Harwich Electric Palace cinema gets £650,000 funding
- Published
One of the oldest cinemas in the country is going to close for nine months after being awarded £653,000 to secure its ceiling.
The money for refurbishment work at the Electric Palace in Harwich is coming from the Heritage Lottery Fund.
David Looser, chairman of the cinema, said: "Insurers were taking a cautious view about the safety of ceilings.
"It follows incidents elsewhere in the county where chunks of plaster were falling down."
He said there had been no mishaps at Harwich, but plaster had fallen off a theatre ceiling in London, injuring 76 people in 2013, and much smaller pieces of plaster fell from Ipswich's Regent Theatre in 2011, when no-one was inside.
The Electric Palace opened on King's Quay Street in 1911, closed in 1956 and the Grade II-listed building reopened in 1981.
Mr Looser said: "We've currently got a safety net under our ceiling.
"Elsewhere, the cinema has got a little tatty and hasn't been redecorated since we restored it in the 1970s, so it needs doing."

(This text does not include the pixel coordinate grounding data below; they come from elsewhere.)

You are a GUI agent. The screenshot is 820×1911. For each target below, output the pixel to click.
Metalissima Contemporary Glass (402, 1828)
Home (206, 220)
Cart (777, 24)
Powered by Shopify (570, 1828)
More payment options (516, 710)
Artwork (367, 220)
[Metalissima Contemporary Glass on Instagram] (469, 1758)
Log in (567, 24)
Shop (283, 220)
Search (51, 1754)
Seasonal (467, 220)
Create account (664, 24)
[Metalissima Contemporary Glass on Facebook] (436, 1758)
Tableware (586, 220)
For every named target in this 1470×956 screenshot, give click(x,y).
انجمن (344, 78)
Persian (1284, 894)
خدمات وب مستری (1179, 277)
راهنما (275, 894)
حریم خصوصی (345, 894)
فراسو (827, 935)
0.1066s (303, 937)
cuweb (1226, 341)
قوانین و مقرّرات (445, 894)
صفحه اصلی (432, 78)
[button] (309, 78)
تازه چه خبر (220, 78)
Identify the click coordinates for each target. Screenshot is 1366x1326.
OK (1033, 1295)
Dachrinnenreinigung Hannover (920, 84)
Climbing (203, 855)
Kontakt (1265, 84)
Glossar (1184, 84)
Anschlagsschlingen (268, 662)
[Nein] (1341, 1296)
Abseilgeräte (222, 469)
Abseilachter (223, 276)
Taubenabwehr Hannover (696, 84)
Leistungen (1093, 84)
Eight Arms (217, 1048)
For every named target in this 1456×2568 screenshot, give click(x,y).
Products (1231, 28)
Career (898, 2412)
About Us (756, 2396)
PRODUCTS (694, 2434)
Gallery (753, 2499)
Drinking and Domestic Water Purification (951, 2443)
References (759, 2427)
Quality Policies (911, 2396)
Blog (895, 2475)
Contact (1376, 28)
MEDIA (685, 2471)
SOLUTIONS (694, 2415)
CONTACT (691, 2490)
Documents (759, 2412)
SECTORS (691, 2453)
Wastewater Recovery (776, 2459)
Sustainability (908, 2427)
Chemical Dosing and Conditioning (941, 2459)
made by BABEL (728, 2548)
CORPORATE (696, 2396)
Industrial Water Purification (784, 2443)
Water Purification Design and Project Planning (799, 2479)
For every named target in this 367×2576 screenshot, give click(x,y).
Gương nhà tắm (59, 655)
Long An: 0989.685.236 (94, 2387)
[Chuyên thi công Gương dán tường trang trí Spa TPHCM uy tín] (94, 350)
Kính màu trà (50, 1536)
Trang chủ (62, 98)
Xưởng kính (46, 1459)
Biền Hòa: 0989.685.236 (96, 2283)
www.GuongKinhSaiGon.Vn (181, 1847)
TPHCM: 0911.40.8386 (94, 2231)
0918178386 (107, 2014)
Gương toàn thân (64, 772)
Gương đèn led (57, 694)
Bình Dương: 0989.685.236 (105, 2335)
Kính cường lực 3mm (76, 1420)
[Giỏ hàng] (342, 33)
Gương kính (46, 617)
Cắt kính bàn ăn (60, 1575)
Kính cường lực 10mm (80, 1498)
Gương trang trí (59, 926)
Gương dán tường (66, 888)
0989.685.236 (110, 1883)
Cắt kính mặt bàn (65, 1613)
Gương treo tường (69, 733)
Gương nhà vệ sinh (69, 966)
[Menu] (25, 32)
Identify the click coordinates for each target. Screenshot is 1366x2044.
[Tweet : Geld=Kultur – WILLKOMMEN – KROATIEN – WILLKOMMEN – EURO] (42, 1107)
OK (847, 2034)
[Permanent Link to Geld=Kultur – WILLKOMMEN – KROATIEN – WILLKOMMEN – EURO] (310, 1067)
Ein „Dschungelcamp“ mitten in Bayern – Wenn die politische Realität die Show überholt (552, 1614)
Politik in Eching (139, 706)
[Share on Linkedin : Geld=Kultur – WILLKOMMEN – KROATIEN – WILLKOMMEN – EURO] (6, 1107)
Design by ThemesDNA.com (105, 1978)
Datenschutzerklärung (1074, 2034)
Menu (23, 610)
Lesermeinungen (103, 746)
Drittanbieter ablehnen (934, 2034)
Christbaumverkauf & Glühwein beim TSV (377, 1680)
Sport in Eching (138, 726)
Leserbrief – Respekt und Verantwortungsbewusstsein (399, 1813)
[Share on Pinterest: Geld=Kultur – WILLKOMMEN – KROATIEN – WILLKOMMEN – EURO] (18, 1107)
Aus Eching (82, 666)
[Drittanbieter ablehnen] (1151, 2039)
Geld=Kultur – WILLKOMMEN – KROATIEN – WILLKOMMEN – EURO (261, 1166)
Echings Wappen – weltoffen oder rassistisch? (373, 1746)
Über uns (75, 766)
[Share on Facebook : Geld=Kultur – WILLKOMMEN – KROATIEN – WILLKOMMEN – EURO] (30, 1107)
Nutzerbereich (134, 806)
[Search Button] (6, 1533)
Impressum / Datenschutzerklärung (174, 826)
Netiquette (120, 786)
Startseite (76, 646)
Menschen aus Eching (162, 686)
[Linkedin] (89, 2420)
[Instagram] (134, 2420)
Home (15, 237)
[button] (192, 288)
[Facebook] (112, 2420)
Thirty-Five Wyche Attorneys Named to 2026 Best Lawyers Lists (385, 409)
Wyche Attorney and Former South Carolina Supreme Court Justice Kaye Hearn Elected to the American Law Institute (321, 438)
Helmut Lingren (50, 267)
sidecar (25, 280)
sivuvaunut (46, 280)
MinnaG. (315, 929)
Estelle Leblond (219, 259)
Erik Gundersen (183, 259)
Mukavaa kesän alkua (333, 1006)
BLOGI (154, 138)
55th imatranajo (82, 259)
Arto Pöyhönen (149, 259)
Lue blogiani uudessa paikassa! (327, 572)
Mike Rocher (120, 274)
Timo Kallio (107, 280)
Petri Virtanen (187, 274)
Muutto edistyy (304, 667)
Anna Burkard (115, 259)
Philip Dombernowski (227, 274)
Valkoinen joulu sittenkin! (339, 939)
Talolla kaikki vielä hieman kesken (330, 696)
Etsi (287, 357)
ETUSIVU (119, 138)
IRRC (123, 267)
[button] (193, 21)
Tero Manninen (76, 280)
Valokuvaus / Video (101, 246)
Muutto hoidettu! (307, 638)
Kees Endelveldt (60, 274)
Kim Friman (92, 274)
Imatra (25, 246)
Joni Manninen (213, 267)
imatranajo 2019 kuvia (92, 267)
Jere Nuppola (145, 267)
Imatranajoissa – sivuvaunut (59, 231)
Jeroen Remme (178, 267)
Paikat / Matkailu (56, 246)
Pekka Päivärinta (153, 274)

The restoration work will be carried out by Ipswich-based firm Nicholas Jacobs Architects.
The money will also be spent redecorating the auditorium, refurbishing its 199 seats and toilets, replacing electrical equipment and enlarging the stage.
Because the cinema will be closed, the trust is planning on setting up a cinema-in-a-tent "Bioscope" on Harwich Green for the Harwich Festival, which runs from 21 June to 1 July.